Microfinance brings essential financial services to many poor women and men around the world, but much more needs to be done to reach those who are chronically or ultra poor. Nearly half a billion people live in chronic poverty, making an average of less than $1.25 per day. While ultra-poor households are economically active, their income tends to come from informal and unpredictable work, such as small-holder farming or wage labor. This seasonal, unreliable and sometimes dangerous work – coupled with the poor’s vulnerability to external shocks, such as illness – brings a high level of uncertainty that can often leave them trapped at this level of poverty for most of their lives.
Grameen Foundation believes that we can help ultra-poor women and men help themselves. Our Solutions for the Poorest initiative was created in 2009 to identify and expand innovative solutions that address financial volatility in the lives of these households. Serving the poorest requires 1) carefully planned and structured targeting to ensure we are reaching the right people, 2) more frequent, comprehensive interactions that address their vulnerabilities and 3) solutions that are crafted to meet their needs.

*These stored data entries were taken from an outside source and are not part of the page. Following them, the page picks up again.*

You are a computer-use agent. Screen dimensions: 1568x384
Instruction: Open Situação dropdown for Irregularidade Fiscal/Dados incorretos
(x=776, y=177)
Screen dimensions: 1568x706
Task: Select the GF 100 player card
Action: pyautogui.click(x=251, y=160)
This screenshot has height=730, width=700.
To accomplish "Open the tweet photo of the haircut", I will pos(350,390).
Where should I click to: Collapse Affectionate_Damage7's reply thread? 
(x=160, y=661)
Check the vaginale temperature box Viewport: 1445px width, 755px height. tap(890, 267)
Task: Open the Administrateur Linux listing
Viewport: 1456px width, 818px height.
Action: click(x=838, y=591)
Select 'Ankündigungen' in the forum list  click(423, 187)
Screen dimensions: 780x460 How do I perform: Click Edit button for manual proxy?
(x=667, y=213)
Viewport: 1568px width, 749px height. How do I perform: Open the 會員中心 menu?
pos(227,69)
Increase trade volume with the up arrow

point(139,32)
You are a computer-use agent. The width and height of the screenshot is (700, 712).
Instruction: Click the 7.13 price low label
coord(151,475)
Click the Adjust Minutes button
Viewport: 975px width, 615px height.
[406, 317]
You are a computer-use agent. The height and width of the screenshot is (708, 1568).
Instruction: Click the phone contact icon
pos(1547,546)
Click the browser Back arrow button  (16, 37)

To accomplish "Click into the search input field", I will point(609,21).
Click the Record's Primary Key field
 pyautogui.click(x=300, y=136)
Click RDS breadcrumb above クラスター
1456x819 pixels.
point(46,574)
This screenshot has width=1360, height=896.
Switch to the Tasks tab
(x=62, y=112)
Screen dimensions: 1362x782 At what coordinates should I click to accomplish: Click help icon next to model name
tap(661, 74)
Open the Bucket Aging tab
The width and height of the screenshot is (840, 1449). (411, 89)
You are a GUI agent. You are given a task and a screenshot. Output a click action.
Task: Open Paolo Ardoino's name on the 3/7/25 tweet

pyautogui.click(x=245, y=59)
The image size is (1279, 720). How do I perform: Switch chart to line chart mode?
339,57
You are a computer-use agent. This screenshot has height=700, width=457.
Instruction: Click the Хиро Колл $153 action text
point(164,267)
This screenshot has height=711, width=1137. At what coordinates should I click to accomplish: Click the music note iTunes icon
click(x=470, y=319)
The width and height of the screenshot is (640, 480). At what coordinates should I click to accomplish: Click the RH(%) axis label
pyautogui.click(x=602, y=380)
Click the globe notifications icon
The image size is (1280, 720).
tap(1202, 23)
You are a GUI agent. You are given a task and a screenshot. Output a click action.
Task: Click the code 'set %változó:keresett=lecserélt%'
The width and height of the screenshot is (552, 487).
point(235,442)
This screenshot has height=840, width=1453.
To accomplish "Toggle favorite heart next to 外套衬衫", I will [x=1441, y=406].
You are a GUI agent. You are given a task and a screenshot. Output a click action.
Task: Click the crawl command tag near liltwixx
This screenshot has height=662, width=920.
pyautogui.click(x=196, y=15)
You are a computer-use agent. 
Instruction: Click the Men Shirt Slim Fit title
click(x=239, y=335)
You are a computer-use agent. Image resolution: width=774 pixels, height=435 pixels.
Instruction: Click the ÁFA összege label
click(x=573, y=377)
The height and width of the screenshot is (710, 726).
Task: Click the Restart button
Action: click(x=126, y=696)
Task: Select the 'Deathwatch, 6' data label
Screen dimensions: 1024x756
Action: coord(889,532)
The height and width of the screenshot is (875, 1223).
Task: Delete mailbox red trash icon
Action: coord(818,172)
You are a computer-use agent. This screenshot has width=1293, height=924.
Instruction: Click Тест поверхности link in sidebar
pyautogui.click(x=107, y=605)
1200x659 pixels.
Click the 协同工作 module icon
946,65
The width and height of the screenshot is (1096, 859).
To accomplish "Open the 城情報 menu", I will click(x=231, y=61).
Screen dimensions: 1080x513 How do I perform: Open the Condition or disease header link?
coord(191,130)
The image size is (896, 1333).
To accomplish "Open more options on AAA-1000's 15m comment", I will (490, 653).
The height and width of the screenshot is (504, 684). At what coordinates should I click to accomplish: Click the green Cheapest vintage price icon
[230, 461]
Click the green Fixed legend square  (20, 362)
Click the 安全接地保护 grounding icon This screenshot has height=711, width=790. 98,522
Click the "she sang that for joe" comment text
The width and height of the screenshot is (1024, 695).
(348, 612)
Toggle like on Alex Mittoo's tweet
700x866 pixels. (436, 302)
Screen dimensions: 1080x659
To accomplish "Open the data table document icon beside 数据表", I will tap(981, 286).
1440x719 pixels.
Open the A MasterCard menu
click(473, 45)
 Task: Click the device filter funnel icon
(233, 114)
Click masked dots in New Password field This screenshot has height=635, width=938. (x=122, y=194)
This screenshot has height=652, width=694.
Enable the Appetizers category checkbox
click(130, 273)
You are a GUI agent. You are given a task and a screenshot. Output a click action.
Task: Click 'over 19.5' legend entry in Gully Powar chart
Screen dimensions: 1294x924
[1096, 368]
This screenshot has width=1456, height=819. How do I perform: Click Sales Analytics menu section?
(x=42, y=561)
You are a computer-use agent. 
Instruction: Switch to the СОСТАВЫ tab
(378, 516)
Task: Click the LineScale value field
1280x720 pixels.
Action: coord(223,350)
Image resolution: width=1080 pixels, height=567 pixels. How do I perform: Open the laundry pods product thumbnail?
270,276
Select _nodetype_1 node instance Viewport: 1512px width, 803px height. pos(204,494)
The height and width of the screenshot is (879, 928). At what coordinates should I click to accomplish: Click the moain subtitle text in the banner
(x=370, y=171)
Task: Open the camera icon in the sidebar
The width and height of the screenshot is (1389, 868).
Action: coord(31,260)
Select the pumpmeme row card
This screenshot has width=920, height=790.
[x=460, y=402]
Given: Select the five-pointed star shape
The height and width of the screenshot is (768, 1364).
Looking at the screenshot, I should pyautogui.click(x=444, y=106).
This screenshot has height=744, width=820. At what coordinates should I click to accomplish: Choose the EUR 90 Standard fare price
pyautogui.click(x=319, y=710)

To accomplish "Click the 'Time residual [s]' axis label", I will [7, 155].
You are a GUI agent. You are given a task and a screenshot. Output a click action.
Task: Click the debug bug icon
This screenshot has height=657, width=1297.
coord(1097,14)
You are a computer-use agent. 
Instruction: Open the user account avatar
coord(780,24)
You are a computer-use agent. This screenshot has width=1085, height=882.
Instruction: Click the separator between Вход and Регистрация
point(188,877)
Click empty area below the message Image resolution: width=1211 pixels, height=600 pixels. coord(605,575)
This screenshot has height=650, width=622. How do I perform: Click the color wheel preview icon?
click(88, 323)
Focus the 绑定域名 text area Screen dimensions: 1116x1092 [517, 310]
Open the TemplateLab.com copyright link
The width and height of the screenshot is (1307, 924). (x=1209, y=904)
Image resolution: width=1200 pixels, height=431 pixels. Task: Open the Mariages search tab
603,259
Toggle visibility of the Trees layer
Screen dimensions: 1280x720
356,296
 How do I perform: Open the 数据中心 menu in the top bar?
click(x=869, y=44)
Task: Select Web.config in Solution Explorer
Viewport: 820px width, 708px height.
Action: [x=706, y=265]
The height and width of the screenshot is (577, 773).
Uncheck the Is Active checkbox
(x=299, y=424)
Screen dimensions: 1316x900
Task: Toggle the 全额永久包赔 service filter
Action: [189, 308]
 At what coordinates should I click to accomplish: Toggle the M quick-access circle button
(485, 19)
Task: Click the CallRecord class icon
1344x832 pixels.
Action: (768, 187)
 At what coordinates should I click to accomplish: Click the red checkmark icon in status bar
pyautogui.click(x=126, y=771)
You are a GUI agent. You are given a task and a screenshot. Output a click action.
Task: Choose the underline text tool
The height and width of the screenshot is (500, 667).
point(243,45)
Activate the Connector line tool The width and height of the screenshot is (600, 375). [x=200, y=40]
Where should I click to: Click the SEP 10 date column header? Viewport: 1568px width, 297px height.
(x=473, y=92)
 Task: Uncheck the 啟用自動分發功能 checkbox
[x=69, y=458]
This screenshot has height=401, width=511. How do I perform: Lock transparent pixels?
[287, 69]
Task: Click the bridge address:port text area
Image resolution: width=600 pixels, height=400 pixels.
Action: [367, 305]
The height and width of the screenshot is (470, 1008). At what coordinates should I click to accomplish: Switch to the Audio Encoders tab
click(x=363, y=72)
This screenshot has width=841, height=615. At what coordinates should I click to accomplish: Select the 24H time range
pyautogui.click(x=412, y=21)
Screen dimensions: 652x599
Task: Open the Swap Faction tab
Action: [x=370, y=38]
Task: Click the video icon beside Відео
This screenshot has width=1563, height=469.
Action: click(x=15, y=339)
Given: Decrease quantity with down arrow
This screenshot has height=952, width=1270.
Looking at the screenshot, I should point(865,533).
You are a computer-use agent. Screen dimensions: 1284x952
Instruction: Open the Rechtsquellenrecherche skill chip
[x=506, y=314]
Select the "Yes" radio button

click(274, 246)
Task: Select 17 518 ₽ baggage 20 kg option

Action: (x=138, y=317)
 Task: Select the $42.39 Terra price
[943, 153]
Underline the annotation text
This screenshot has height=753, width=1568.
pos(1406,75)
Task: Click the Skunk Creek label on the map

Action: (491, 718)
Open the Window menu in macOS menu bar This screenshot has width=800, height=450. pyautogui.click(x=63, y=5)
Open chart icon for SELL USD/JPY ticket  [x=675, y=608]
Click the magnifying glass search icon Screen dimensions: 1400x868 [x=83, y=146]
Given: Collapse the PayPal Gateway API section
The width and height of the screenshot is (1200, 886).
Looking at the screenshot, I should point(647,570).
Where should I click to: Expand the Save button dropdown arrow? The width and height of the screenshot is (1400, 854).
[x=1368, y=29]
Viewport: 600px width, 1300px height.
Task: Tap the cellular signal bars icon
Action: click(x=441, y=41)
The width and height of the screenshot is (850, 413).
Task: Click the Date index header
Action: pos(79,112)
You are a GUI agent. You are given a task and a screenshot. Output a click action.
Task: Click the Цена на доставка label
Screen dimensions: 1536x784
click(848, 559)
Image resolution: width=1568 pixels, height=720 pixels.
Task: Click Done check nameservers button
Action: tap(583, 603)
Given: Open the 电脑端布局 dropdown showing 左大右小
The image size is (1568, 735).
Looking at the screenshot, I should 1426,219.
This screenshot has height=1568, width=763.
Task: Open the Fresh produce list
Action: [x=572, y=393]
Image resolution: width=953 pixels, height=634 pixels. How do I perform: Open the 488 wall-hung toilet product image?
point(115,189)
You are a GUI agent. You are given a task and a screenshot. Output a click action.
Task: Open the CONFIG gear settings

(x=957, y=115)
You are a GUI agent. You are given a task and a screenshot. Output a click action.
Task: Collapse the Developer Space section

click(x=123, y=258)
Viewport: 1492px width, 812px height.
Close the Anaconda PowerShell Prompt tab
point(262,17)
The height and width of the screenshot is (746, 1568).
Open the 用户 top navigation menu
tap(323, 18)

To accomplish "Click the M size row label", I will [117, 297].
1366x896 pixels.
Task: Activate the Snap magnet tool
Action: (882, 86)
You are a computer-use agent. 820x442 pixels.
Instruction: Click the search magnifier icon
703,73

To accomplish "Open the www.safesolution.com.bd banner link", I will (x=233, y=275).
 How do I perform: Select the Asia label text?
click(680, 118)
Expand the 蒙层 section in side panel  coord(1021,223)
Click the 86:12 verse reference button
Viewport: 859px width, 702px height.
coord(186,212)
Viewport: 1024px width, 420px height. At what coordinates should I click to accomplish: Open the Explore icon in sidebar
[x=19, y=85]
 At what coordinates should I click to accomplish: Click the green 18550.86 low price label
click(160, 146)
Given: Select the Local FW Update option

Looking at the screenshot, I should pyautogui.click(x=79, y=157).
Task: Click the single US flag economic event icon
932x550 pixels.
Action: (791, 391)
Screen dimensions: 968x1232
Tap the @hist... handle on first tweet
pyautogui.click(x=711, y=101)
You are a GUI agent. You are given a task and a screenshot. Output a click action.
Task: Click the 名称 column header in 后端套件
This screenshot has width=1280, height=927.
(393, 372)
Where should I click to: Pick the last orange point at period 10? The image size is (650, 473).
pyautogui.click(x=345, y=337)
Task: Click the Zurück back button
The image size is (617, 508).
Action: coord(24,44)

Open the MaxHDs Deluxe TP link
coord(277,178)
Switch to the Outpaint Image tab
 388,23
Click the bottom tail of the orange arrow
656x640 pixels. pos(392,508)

Innovative, sustainable solutions for the poorest must become an integral part of microfinance institutions’ operations. Grameen Foundation uses a two-pronged approach that focuses on creating income-generating activities for the poorest (livelihood) and developing suitable financial products. Our livelihood-development programs focus on business development (enterprise), linking smallholder farmers and suppliers to access to financing and services (value-chain financing and development), and microfranchising. Our financial products focus on microsavings and microinsurance.
Because ultra-poor women and men lack access to reliable income sources, Solutions for the Poorest looks for opportunities to connect them to sustainable, reliable income activities that are supported through training and mentoring. We focus on three main areas:
- Coupling microfinance and livelihoods training
- Ensuring that agriculturally-dependent rural ultra poor households are better integrated into the production cycle of value chains that have higher income earning potential
- Providing mobile phone-based solutions that help the poorest take advantage of microfranchise opportunities
Here are some examples of our work:
Targeting the Poorest
Targeting and selecting groups to work with, based on their poverty levels, can be a powerful first step in achieving greater social impact in development programs. In collaboration with a team at BASIX, one of India’s leading microfinance and livelihoods institutions, Solutions for the Poorest has developed and tested a composite poverty-assessment and targeting tool
to facilitate the identification and selection of the poorest households in our project area. This provides a model for other organizations working with very poor populations.
Integrated Livelihoods Model
In the Indian state of Bihar, one of that country’s poorest regions, we are working with 200 very poor households to test an integrated livelihoods model that provides a range of services. In this project, called “Livelihood Pathways for the Poorest,”
we are providing savings tools, livelihood education and market linkages, tailored loan products to support entrepreneurial activities, and women’s empowerment activities to support sustained movement out of poverty. Our goal is to test whether a single institution can provide integrated financial and livelihood-development services as part of a holistic approach to servicing the economic needs of the poorest, while also making sound business sense. In this project, we are collaborating with The Livelihoods School (TLS), which is part of the BASIX group.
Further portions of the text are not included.